Why Y? Down-regulation of chromosome Y genes potentially contributes to elevated cancer risk

Menée notamment à partir de données d'expression génique, de plusieurs études avec expression tumorale et tissulaire normale du projet "The Cancer Genome Atlas" (12 types de cancer), cette étude analyse l'association entre l'"extrême" régulation négative de l'expression des gènes du chromosome Y et le risque de cancer

Résumé en anglais

On average, men die earlier than women. While differences in environmental, life-style, and exposure factors certainly explain some of the earlier mortality of men, recent population-based genomic investigations suggest somatic mutations could also influence this reduced overall life expectancy of men. In particular, an expanding body of evidence suggests somatic loss of the sex-determining Y chromosome, referred to as mosaic loss of Y (LOY), might be an important biomarker for elevated mortality rates among men, perhaps indirectly or through events on the Y chromosome itself.

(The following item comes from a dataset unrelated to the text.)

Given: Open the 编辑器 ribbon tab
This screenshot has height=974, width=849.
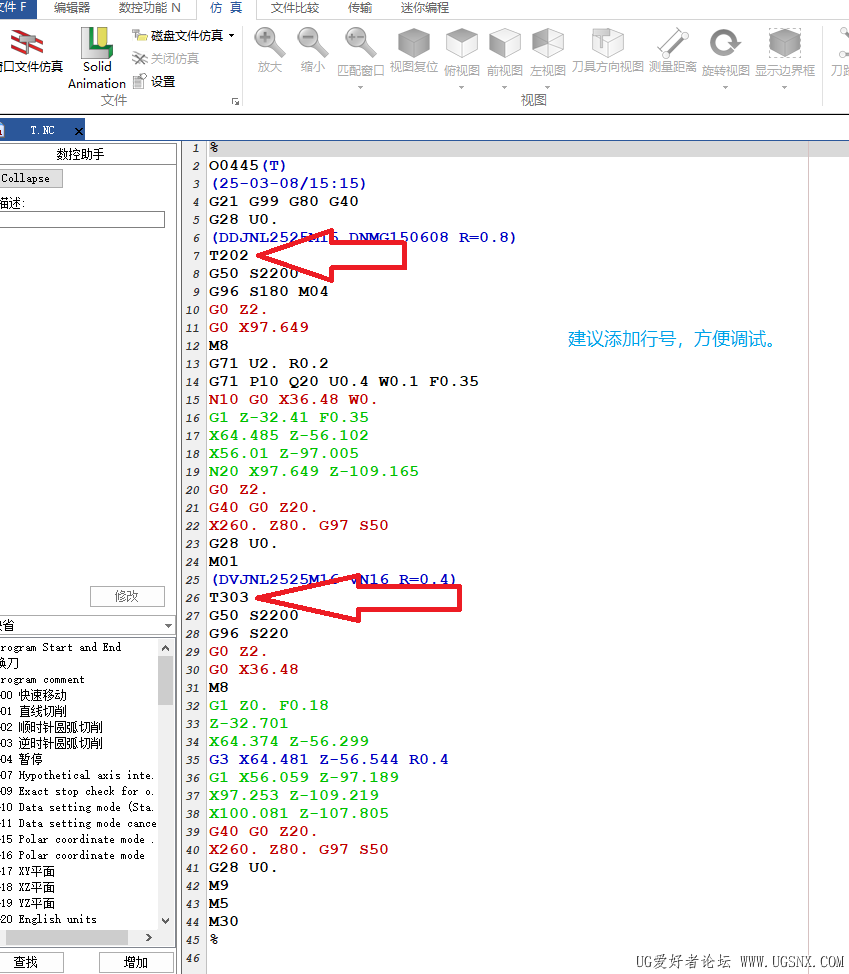Looking at the screenshot, I should click(72, 8).
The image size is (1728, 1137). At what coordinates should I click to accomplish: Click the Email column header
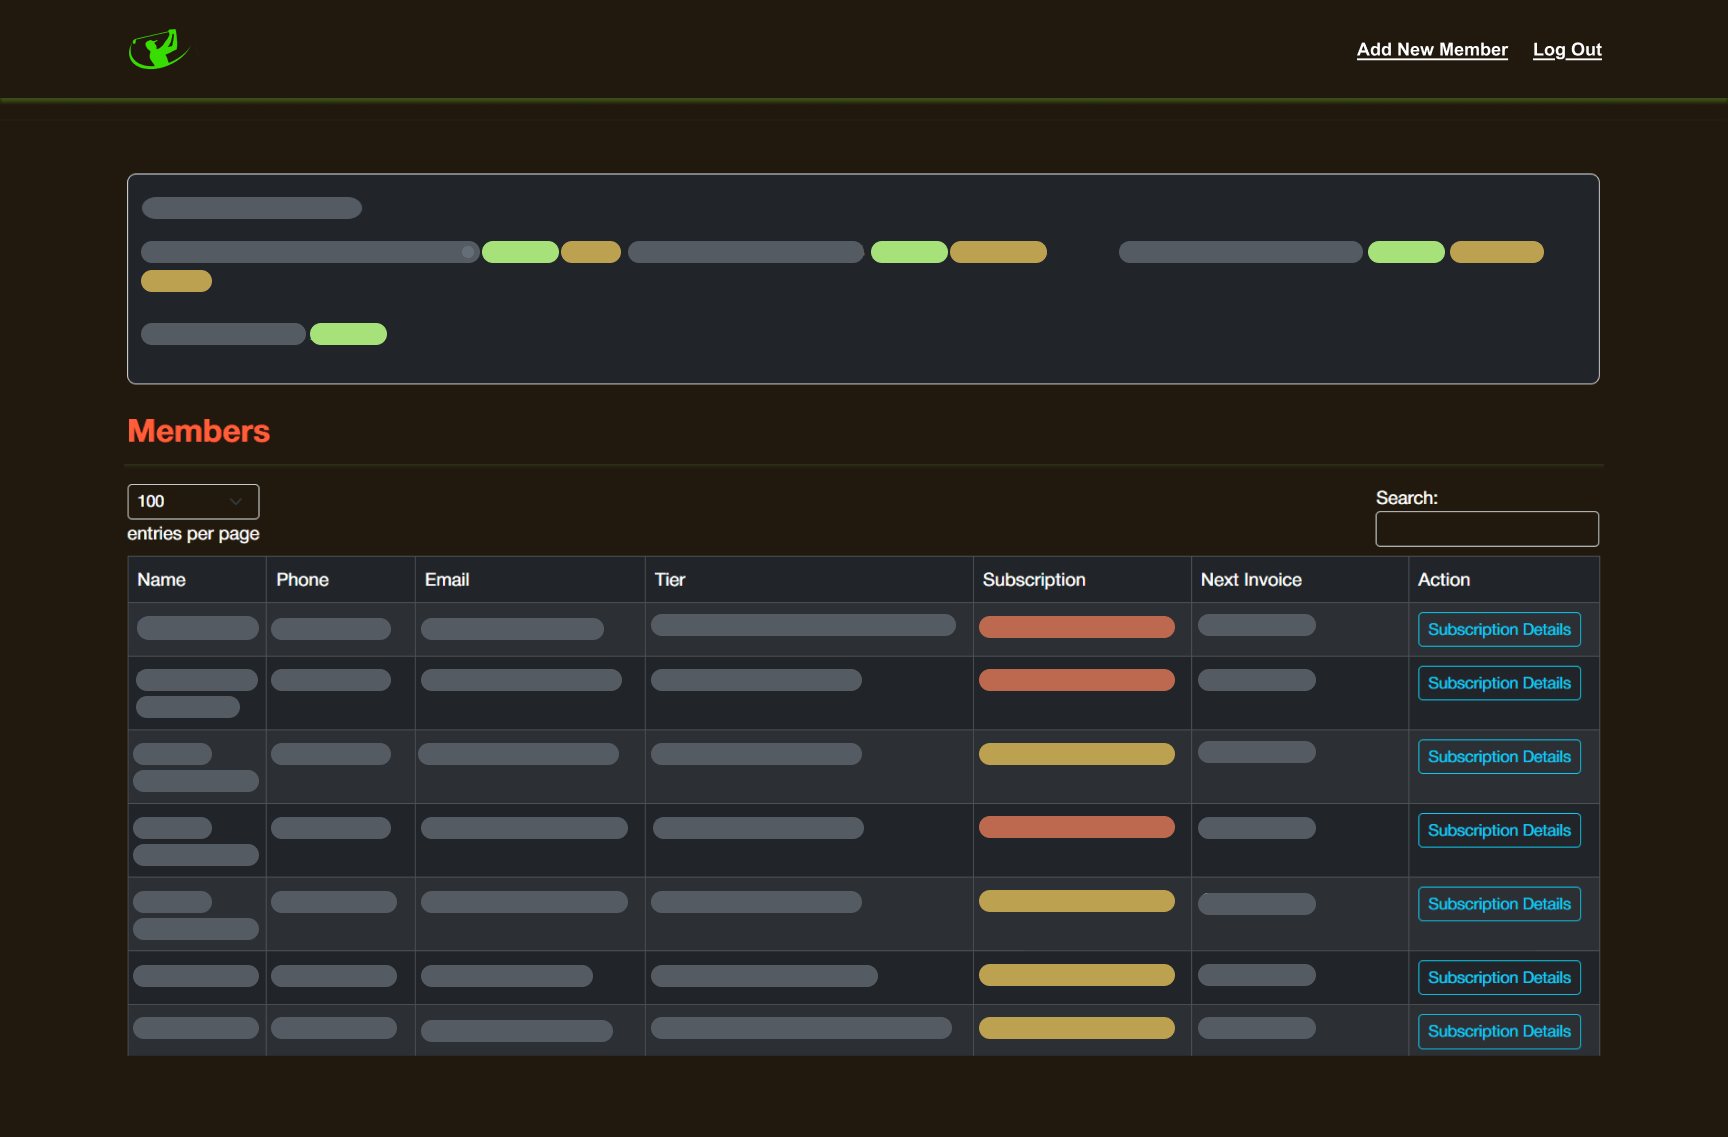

LOY is the most common copy number alteration in male leukocytes and is characterized by a mosaic mixture of normal cells with one copy of the Y chromosome and mutant cells with loss of the entire Y chromosome. LOY detected in peripheral leukocytes has been associated in early studies with hematologic malignancies as well as non-hematologic disorders, including solid tumors, Alzheimer’s disease and cardiovascular disease. However, further larger studies are needed to confirm these reports.